Sermon for All Saints 2009
I want to start today with what may sound like an extraordinary statement:
I don’t like Saints!
Does that sound odd on this day of all days - All Saints Day? It may sound heretical to suggest that there is a problem with Saints, but I think Saints rather than inspiring us in our lives of faith can actually be a hindrance to our walk with God.
You might well ask what is the problem with the Saints – Surely people who led godly lives and did heroic deeds of self sacrifice for the sake of their faith should be celebrated and revered as the Church has traditionally done. What about St. Peter and St Paul, or more recent saints such as Mother Teresa or indeed our own St. Brigid or indeed St. Kieran who has a particular association with this group of parishes? Should they not be revered and celebrated. Actually No, I don’t think so or at least not in the way we tend to celebrate the Saints and have done through the ages. We have made of the Saints impossible role models who in the way their lives have been portrayed make us feel inadequate and guilty for our failings. We have attached to them a perfection that Christ himself never demanded of any of his followers. We have turned them from icons to idols always an easy line to cross and one which the Church has continually done through the ages.

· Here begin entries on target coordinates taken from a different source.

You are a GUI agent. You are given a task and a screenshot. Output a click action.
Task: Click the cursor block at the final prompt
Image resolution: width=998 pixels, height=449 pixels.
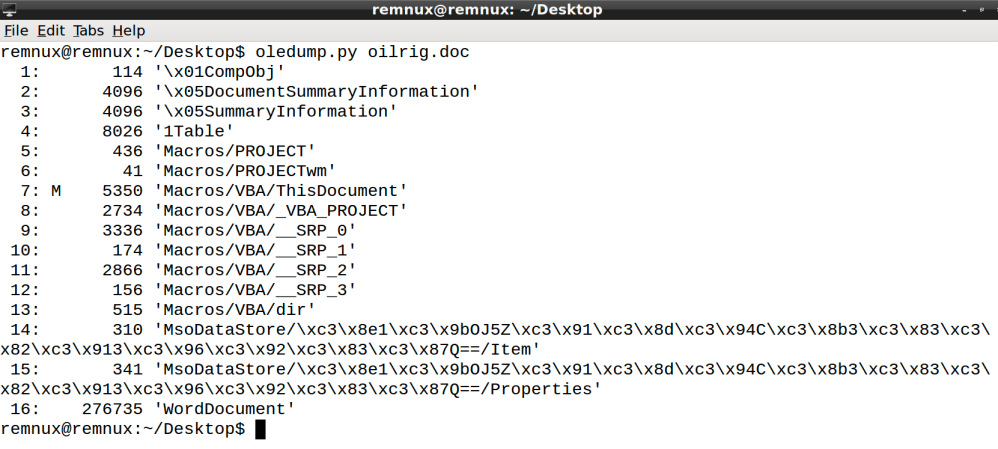(x=261, y=429)
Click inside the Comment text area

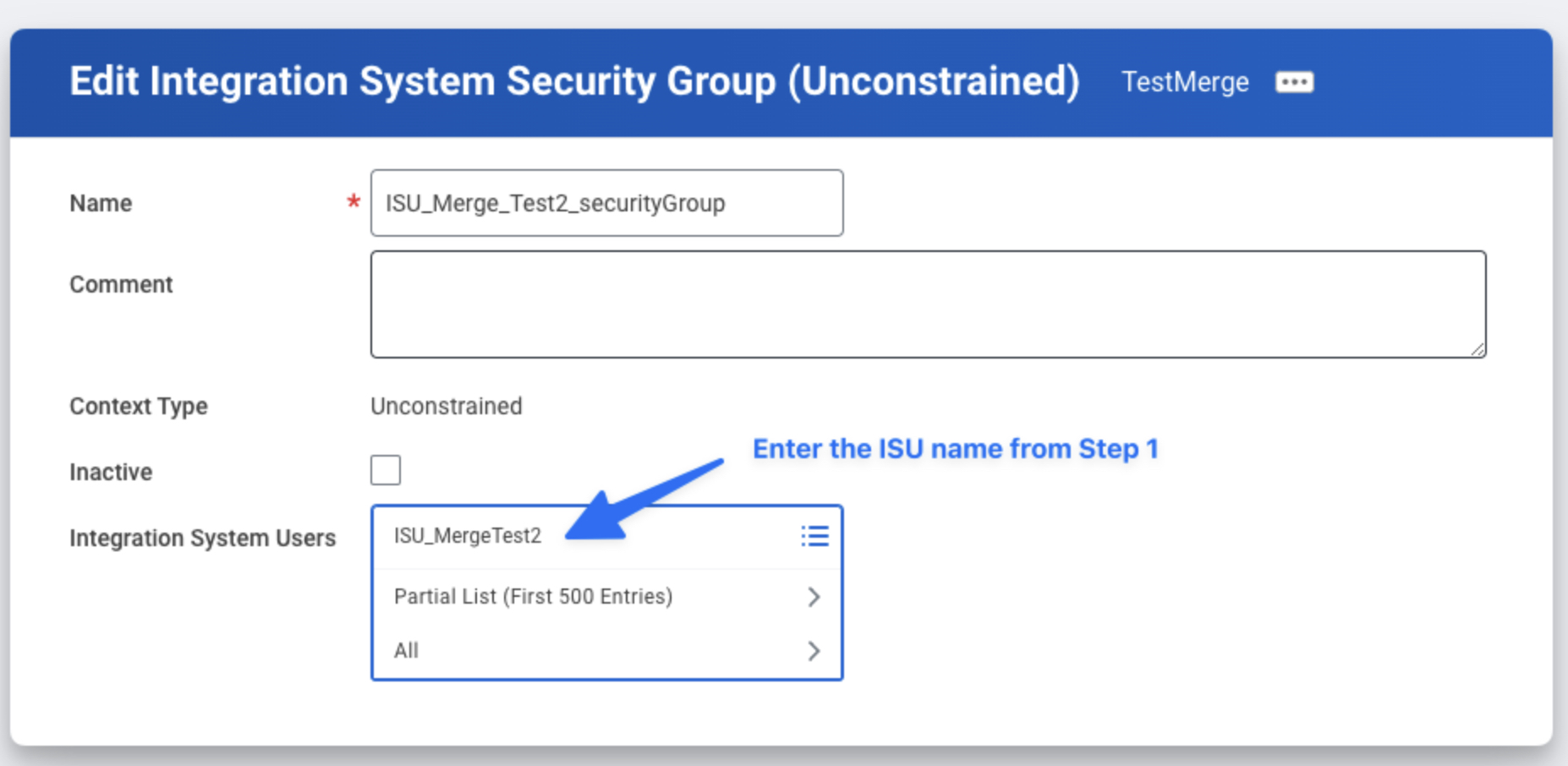[x=927, y=304]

There is an almost direct equivalent in today’s celebrity culture though at least in the celebrity culture we are aware of the warts as well as the achievements of our cultural idols. When it comes to Saints things are very different – they are painted in terms of their virtues with little or no account of their vices and yet like all human beings they had their vices….and were all the more human for them.
It is very hard for you and me, mere mortals, to identify with an image of almost sterile perfection.
It is neither realistic or attractive – It may fascinate us but we cannot ultimately relate to it. We really do the Saints a disservice when we portray them in this way. We actually devalue their witness because we dehumanise it and make it impossible for us to aspire to. I am named after St Stephen, traditionally the first Christian Martyr (I don’t aspire to that for one moment) I would love to think I had that courage but I doubt it - but I would love to know more about him – Apart from his Martrydom all that is concrete is that he was one of the first deacons of the Church – There was probably a lot more to St. Stephen, plenty of weaknesses and failings, plenty of idiosyncrasies, but all we tend to think of is a heroic martyrdom.
So one thing is clear, the lives of the Saints as presented and celebrated are heavily edited – all we get are the highlights and like watching the highlights of a great sporting occasion they are no substitute for the real thing. We miss those little seemingly insignificant moments which might actually have allowed us to identify with them.
The other problem with the Saints is that it is all about them! What do I mean by that? Well it is all about their achievements and their witness when it really should be about something or someone else entirely. The stories of the Saints are not about heroic human beings but rather about God’s extraordinary Grace working in them. It is not about them – It is about God! The Saints are not saintly because of any innate virtues but rather because they were open to God and so more perfectly fulfilled their God given potential, a potential in which we all share! How often are we told that we were created in the Divine image? What does that mean? It means surely that we ALL can be Saints of God and it certainly means that we are ALL called to be Saints of God. We all have the potential to mirror something of the Divine in our lives, not the totality but something and that is surely the most extraordinary privelage.
And sometimes it is in our imperfection that God is revealed. One of my favourite and I think most profound lyrics from contemporary music comes from Leonard Cohen and it is this – ‘There is a crack in everything. That's how the light gets in’.
The wonderful story of our faith is that we are acceptable with all our flaws and imperfections. By becoming incarnate god has sanctified the whole of Creation and revealed in Christ the incredible potential, not just of humanity but of the whole created order. It is not about the Saints but it is about God, a generous God who calls us all to participate in helping this beautiful world achieve its true potential to mirror the glory of God.